A dos ilustres hijos del departamento de Córdoba, los representantes José Miguel Amín Araque y Miguel F. De la Espriella, les tocó hace 48 años presentar a consideración del Congreso el proyecto de ley que ordenaba los estudios de factibilidad de una central eléctrica en Bolívar, en un sitio denominado Angostura de Urrá, en el alto Sinú.

Posteriormente, en 1951, la firma internacional Tipton, a solicitud de la Caja de Crédito Agrario, estudió la posibilidad de aprovechar los recursos hidráulicos de esa región, la Angostura de Urrá, como factibles para un embalse de regulación. En el anterior informe se destaca el área del Valle del Sinú como el globo de tierra más importante en proceso de desarrollo en el hemisferio Occidental .

Ocho años más tarde, entre 1959 y 1964, la Tipton & Kalmbach Inc. junto con la Corporación del los valles del Magdalena y del Sinú, estudió la posibilidad de establecer distritos de riego en la zona. En 1968, las firmas Integral, de Medellín, y Tmabs, de Nueva York, confirmaron la conveniencia de construir el embalse de Urrá y el establecimiento de una central hidroeléctrica. En 1971 el Incora, basado en los estudios realizados por las firmas Integral y Hunting, hicieron recomendaciones relativas al proyecto de riego No.2 en Córdoba. Para esta fecha, es conveniente observar, aún no se había sugerido el aprovechamiento hidroeléctrico de Urrá, lo que viene a ocurrir dos años más tarde, 1973, cuando Corelca se hace cargo del manejo del sistema eléctrico de la Costa Atlántica.

Urrá es un proyecto único compuesto por dos centrales hidroeléctricas. Actualmente se trabaja en Urrá I que, al decir de técnicos y especialistas en esta materia, el proyecto dejaría de ser multipropósito, porque no tendría incidencia mayor en la regulación de las aguas del río Sinú. La central de Urrá tendrá una capacidad instalada de 340.000 kilovatios y su embalse almacenará 1.500 millones de metros cúbicos de agua en un área de 62 kilómetros cuadrados. De esta central saldrá una línea de 500 mil voltios hacia las subestaciones de Chinú y Sabanalarga.

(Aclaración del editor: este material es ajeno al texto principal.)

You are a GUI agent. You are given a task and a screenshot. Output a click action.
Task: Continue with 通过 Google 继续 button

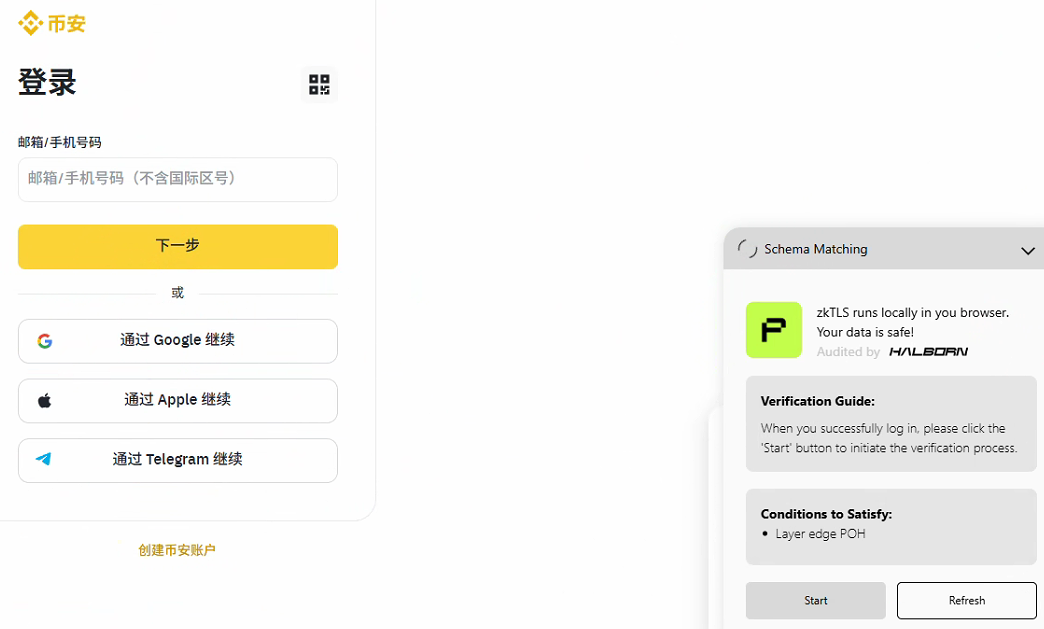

En esta breve reseña histórica, que consideramos incompleta por la falta de espacio, me he guiado por una publicación del ex senador y ex ministro, actual embajador en república Dominicana, Edmundo López Gómez. Gracias a la labor periodística de López Gómez en la prensa nacional, especialmente en EL TIEMPO, podemos seguir hoy, paso a paso, todo lo relacionado al importante proyecto. Sin duda, Edmundo López ha sido su más obstinado defensor y si hoy vemos con optimismo las obras que se llevan a cabo en Urrá I, con satisfacción de cordobeses reconocemos a la vez que esa labor del ex parlamentario costeño no ha sido en vano.

Nada, pues, más satisfactorio para mi que concluir este comentario con unos apartes del artículo escrito en Moscú, en febrero 6 de 1985, por el entonces embajador en Rusia, López Gómez. Decía: La Cvs y Corelca, creemos nosotros, están en capacidad de demostrar que han sido previsivos, que son muchos los estudios que se han realizado sobre el impacto ambiental de Urrá y que estos han concluido en recomendaciones positivas, las cuales a su vez han servido al gobierno para mantener su decisión de llevar hasta el final la construcción de las centrales hidroeléctricas del alto Sinú. Como colombianos conscientes de la trayectoria del proyecto, nos mantendremos vigilantes a que una obra de importancia nacional como Urrá no se frustre.